I think I've seen that before. "640KB ought to be enough for everyone".
Well, let's see if this applies or not.
Did you stop to think of what impact this has? Let's say someone's usual driving is 60 miles in a day. They have an EV with 200 miles range--140 miles leftover. Maybe 5 or 10 years later, they have an EV with 300 miles--240 miles leftover. Then in 20 years, they have an EV with 500 miles range--440 miles leftover. Do you see now how larger capacity batteries actually mean
less need for faster and faster charging speeds, because people will have a lot more spare range to work with? Bigger range cars don't equate to your commute distance to work growing exponentially as well, like in the Bill Gates analogy you are trying to equate this to.

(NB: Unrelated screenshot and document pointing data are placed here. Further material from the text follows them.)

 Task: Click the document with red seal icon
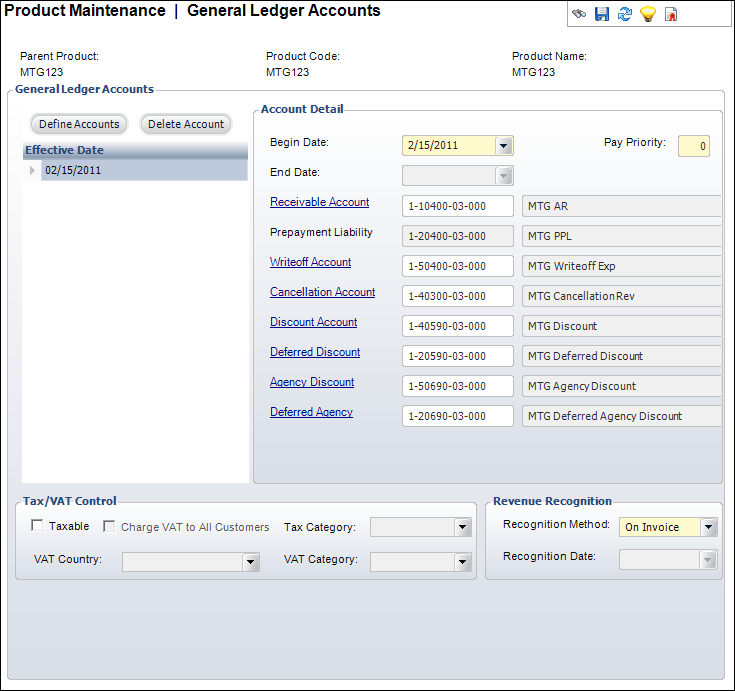(671, 14)
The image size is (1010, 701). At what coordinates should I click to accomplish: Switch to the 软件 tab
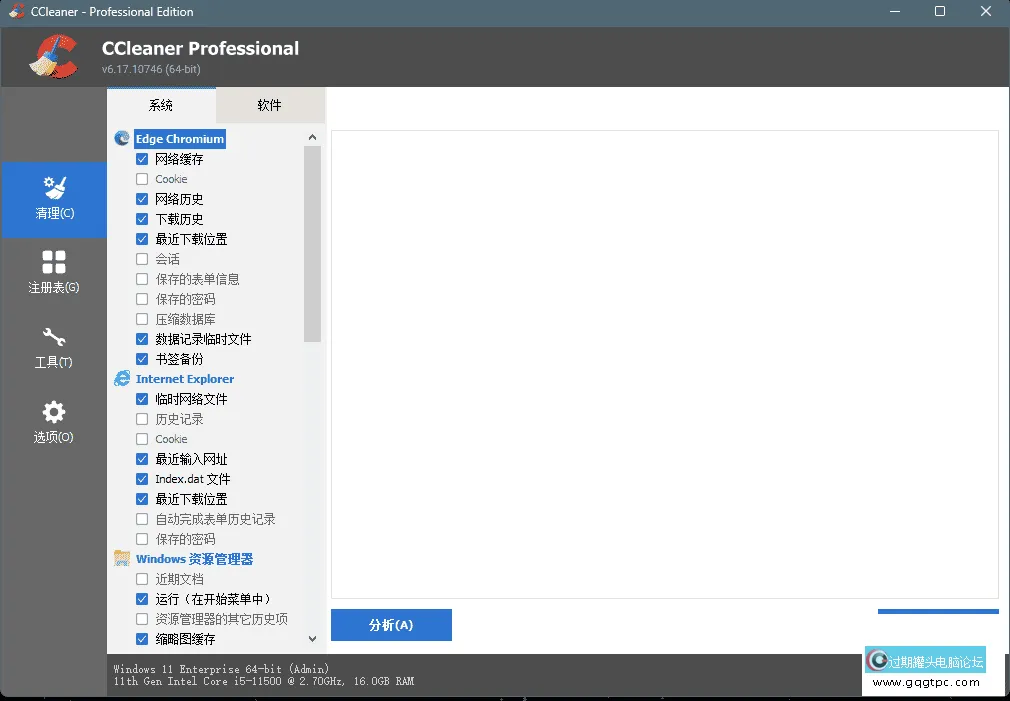pyautogui.click(x=270, y=105)
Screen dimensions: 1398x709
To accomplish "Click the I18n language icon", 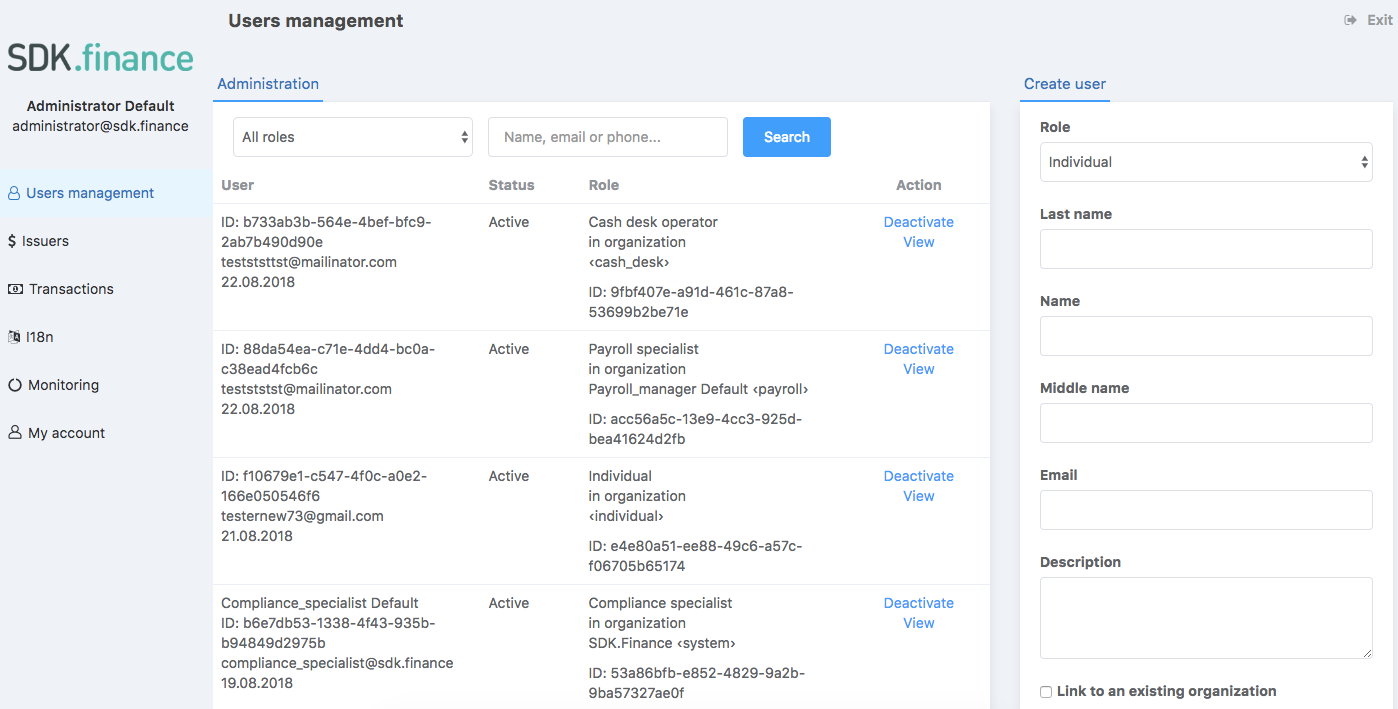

Oh really? This is a Tesla forum, so let's check what Tesla has done in that area. Their maximum current rating of their vehicles has gone from 80A, to 72A, to 48A. Those current capabilities are going down, not up.
I wouldn't be that confident upon 48A for a lifetime.
This is applicable as far as how many vehicles people eventually replace from gas to electric, so they may need to supply more miles total in the household. We have one electric and one gas car now. We will eventually be replacing the other gas car, so there will need to be some electrical accommodation for that. But we have the more used car and the less used car, as probably many other households do, so people may be able to use a smaller circuit for the car that drives less, or use the higher power connector on it once a week or so to catch it up.
Our house only has a 125A main feed, so we're not going to be able to just keep adding extra 50A circuits. We may go with just a 120V regular wall outlet for the secondary car that doesn't get used much and top it up from the 14-50 as needed if it drives farther for some reason.